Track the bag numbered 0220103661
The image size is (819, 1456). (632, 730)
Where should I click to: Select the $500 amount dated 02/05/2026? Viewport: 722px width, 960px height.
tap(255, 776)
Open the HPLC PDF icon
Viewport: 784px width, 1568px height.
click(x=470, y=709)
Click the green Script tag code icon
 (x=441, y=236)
* * *
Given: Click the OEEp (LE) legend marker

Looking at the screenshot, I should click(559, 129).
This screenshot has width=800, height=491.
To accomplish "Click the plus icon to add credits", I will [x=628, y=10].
---
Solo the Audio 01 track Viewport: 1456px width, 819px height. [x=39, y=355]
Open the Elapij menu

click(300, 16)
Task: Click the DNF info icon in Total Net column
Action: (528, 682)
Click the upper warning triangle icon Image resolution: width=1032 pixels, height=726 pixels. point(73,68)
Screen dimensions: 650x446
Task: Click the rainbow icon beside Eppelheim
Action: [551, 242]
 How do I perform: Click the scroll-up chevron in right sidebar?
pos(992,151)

● What you have to do
Show every line of the data above that contains the word "should", matching case exactly.

● Exercise answer
Where should I click to: Select the $500 amount dated 02/05/2026? Viewport: 722px width, 960px height.
Looking at the screenshot, I should click(559, 129).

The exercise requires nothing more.